Someone said, “Fucking bike messengers. Amazing it doesn’t happen more often.”
Edna took Pam by the elbow. “I can’t look at this.”
By the time they found their way to Canal and Broadway, they hadn’t exactly put that horrible image out of their heads, but they’d been repeating a “These things happen” mantra that would allow them to still make the most they could out of this weekend.
Pam used her camera phone to get a shot of Edna standing under the Broadway street sign, and then Edna got a shot of Pam doing the same. A man walking past offered to take pictures of the two of them together, but Edna said no thank you, telling Pam later it was probably just a ploy to steal their phones. “I wasn’t born yesterday,” Edna said.
As they moved east on Canal the two of them felt as though they’d wandered into a foreign country. Weren’t these what the markets in Hong Kong or Morocco or Thailand looked like? Stores jammed together, merchandise spilling out onto the street?
“Not exactly Sears,” Pam said.
“So many Chinese people,” Edna said.
“I think that’s ’cause it’s Chinatown,” Pam said.
A homeless man wearing a Toronto Maple Leafs jersey asked for change. Another tried to hand them a flyer but Pam held up her hand defensively. Throngs of teenage girls giggled and gawked, some able to carry on conversations while music chattered from the buds stuffed into their ears.
The store windows were jammed with necklaces, watches, sunglasses.
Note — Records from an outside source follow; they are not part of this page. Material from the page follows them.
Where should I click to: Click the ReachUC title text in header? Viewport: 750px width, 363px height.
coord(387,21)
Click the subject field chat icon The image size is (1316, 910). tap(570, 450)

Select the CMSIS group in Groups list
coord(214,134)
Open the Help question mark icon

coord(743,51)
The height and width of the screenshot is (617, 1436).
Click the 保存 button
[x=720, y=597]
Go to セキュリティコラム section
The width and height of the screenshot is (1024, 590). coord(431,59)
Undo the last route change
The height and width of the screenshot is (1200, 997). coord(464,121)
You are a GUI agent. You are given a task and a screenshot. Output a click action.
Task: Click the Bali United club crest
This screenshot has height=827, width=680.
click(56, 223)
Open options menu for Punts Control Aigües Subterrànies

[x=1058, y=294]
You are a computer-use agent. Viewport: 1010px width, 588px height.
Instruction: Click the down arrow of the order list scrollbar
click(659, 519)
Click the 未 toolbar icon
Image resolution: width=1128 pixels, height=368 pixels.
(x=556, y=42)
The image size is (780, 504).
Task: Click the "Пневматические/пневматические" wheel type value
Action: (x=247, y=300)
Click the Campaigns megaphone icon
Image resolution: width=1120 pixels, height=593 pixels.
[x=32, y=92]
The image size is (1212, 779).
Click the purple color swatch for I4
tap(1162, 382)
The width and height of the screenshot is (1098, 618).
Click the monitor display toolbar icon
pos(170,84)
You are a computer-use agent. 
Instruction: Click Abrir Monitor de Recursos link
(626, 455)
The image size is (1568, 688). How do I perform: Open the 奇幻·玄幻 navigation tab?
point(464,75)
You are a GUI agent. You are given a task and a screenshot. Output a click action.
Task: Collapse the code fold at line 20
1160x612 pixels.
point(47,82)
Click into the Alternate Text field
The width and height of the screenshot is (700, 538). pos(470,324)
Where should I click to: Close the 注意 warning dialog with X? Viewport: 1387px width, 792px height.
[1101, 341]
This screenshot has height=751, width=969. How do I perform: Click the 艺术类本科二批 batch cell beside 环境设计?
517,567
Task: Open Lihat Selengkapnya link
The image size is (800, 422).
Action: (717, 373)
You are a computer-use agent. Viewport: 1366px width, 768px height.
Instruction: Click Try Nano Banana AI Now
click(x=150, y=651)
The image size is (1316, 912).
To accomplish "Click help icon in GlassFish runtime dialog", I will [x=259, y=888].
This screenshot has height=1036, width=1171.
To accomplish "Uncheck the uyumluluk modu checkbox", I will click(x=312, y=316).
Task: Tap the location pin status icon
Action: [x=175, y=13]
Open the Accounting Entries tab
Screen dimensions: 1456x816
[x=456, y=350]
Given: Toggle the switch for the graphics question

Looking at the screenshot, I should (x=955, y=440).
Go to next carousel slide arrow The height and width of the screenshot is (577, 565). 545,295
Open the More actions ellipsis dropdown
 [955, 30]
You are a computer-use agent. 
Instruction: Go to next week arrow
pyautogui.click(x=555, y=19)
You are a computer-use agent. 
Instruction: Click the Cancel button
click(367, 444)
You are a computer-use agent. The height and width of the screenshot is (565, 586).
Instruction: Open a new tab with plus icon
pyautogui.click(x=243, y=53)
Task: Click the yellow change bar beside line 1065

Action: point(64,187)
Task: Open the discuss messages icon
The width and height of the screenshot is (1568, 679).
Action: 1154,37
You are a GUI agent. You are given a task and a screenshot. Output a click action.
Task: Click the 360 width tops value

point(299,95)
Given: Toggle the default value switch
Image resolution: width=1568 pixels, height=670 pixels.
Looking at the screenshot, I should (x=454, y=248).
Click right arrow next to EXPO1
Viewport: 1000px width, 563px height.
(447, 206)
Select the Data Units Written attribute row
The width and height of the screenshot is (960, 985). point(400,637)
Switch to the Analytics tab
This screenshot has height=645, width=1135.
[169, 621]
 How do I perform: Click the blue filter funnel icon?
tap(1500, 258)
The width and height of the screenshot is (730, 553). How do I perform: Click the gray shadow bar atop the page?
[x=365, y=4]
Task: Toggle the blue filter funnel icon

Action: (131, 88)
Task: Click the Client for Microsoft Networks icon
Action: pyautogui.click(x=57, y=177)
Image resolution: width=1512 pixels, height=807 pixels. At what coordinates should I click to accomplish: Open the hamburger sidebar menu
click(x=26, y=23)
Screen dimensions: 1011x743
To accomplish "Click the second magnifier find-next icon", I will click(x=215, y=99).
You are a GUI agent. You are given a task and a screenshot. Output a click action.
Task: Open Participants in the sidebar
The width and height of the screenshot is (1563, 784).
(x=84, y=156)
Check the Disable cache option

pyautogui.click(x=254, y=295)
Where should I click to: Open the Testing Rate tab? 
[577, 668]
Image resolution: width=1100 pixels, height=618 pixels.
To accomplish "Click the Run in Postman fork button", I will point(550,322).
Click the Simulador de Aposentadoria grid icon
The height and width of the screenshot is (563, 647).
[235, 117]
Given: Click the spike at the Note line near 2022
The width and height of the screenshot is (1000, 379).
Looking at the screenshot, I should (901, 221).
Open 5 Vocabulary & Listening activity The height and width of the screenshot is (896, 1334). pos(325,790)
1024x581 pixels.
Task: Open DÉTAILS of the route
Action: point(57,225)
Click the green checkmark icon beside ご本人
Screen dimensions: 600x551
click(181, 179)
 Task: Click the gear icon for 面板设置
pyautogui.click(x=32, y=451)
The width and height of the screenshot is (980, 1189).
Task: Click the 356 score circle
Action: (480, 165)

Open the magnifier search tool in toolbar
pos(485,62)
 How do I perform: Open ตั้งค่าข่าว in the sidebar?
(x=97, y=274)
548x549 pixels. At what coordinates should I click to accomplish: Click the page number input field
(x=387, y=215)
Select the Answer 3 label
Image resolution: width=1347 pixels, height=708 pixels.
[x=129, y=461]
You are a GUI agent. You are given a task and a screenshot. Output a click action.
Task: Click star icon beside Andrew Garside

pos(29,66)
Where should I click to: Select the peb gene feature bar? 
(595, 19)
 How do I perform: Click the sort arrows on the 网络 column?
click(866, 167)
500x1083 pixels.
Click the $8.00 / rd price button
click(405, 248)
A WE BUY GOLD sign was positioned out front of one. A long, vertical sign hanging off a fire escape read “Tattoo—Body Piercing—Henna Temporary Supplies—Wholesale Body Jewelry—Books Magazines Art Objects 2nd floor.” There were signs pushing “Leather” and “Pashmina” and countless banners in Chinese characters. And even a Burger King.
The two women went into what they thought was one store, but it turned out to be dozens. Like a mini-mall, or a flea market, with each business ensconced in its own glass-walled cubicle. They all offered a specialty. Stalls for jewelry, DVDs, watches, purses.
“Look at this,” Edna said. “A Rolex.”
“It’s not real,” Pam said. “But it looks fabulous. Think anyone in Butler knows the difference?”
“Think anyone in Butler even knows what a Rolex is?” Edna laughed. “Oh, check out the bags!”
Fendi, Coach, Kate Spade, Louis Vuitton, Prada. “I can’t believe these prices,” Pam said. “What would you normally pay for a bag like this?”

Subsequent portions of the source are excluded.